JOB 1: Which organizations are named in the Goldman Sachs and Facebook report?
JOB 2: Reproduce the Goldman Sachs and Facebook report, starting with "Although it gave" and going on through "about the company.".
JOB 3: Pick up the Goldman Sachs and Facebook report after its final sentence and keep writing it.

--- Start of GIVEN TEXT ---

Goldman Sachs has told its US clients that they will not, after all, be able to buy a piece of Facebook, as its $1.5bn fundraising plan for the social networking company turned from a controversy into a major embarrassment.
The investment bank wrote to clients to say that only those based overseas would be able to buy shares in Facebook, saying it no longer believed its plans to offer shares in the US complied with US law.
Goldman said last month that it was going to invest $450m of its own money in Facebook and then raise $1.5bn from wealthy clients and institutional investors for a new fund that would buy new Facebook shares. The plan meant that the social networking site, launched by Mark Zuckerberg in 2004, was able to privately raise a large sum of money without having to abide by the financial disclosure rules that govern stock market flotations.
Although it gave no specific reasons for the sudden U-turn, the bank cited “intense media speculation”. US securities laws impose even tougher rules on private placements than they do on stock market flotations, barring intermediaries such as Goldman from soliciting investors with advertisements or by talking to the media. The Securities & Exchange Commission, Wall Street’s regulator, has been examining the Facebook plan ever since it was announced, and has also been concerned about the possibility of future insider trading by people that receive secret financial details about the company.

--- End of GIVEN TEXT ---
--- Start of INFORMATION SHOWN ---

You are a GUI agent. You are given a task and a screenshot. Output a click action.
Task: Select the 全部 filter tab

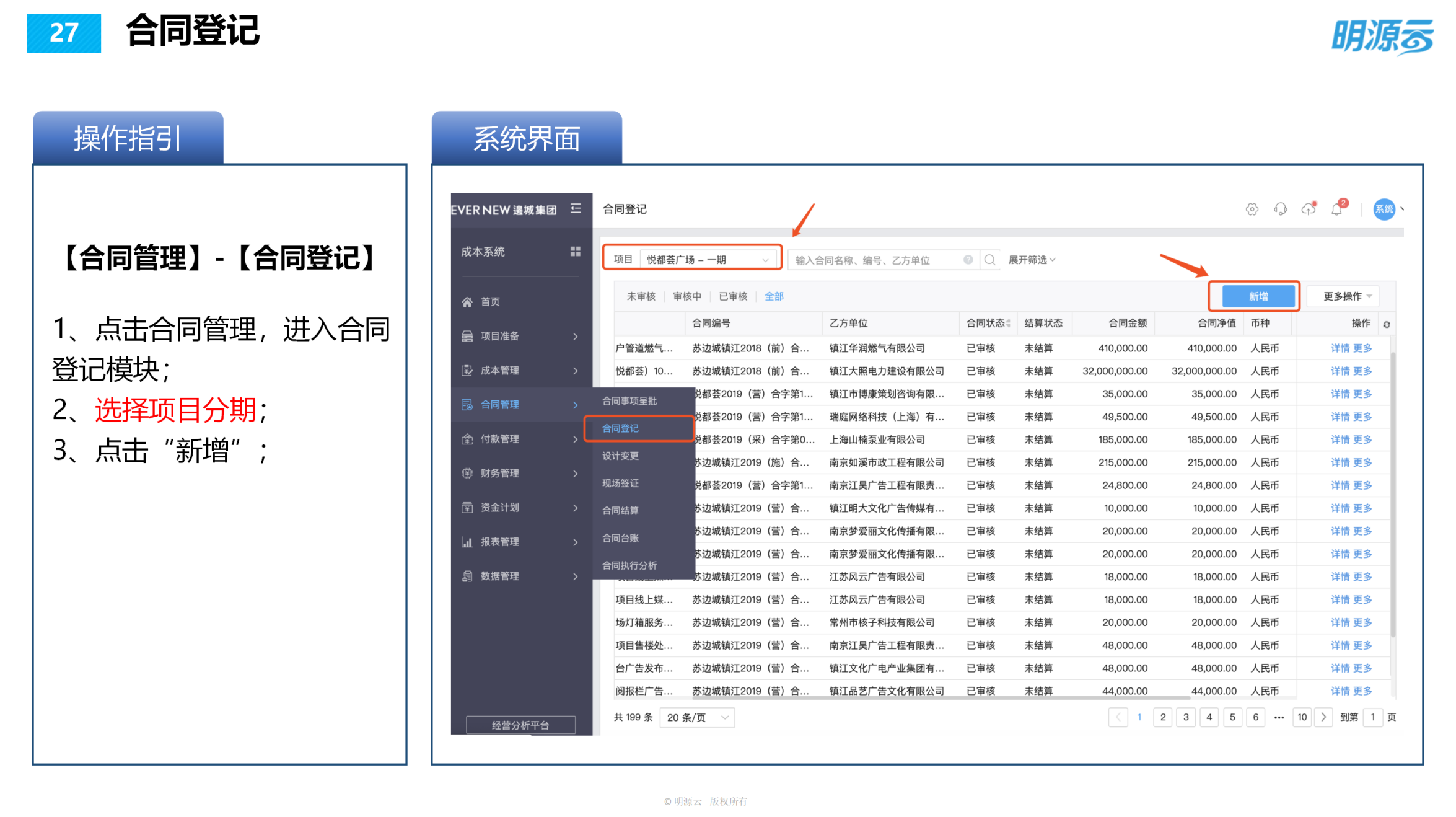[774, 296]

--- End of INFORMATION SHOWN ---

EXPECTED ANSWER 1: Goldman Sachs, Facebook, and the Securities & Exchange Commission.

EXPECTED ANSWER 2:
Although it gave no specific reasons for the sudden U-turn, the bank cited “intense media speculation”. US securities laws impose even tougher rules on private placements than they do on stock market flotations, barring intermediaries such as Goldman from soliciting investors with advertisements or by talking to the media. The Securities & Exchange Commission, Wall Street’s regulator, has been examining the Facebook plan ever since it was announced, and has also been concerned about the possibility of future insider trading by people that receive secret financial details about the company.

EXPECTED ANSWER 3:
Goldman’s wealthy clients, who would have been required to buy a minimum of $2m of Facebook shares, had flocked to get a piece of the action. According to some reports, the $1.5bn fundraising was three times oversubscribed, even at a price that values Facebook at $50bn. The debacle prompted an expression of “regret” from Goldman last night.
“The transaction generated intense media attention following the publication of an article shortly after the launch of the transaction,” the bank said. “In light of this intense media coverage, Goldman Sachs has decided to proceed only with the offer to investors outside the US. “The level of media attention might not be consistent with the proper completion of a US private placement under US.”
And it added: “The decision not to proceed in the US was based on the sole judgment of Goldman Sachs and was not required or requested by any other party. We regret the consequences of this decision, but Goldman Sachs believes this is the most prudent path to take.”
Facebook had signalled that, while it may not be going public now, it expected to do so next year, and Goldman was seen as the frontrunner to lead the flotation - a deal that could generate tens of millions of dollars in fees for the bank. But last night’s announcement intensified rumours that the relationship between Goldman and Facebook has become strained.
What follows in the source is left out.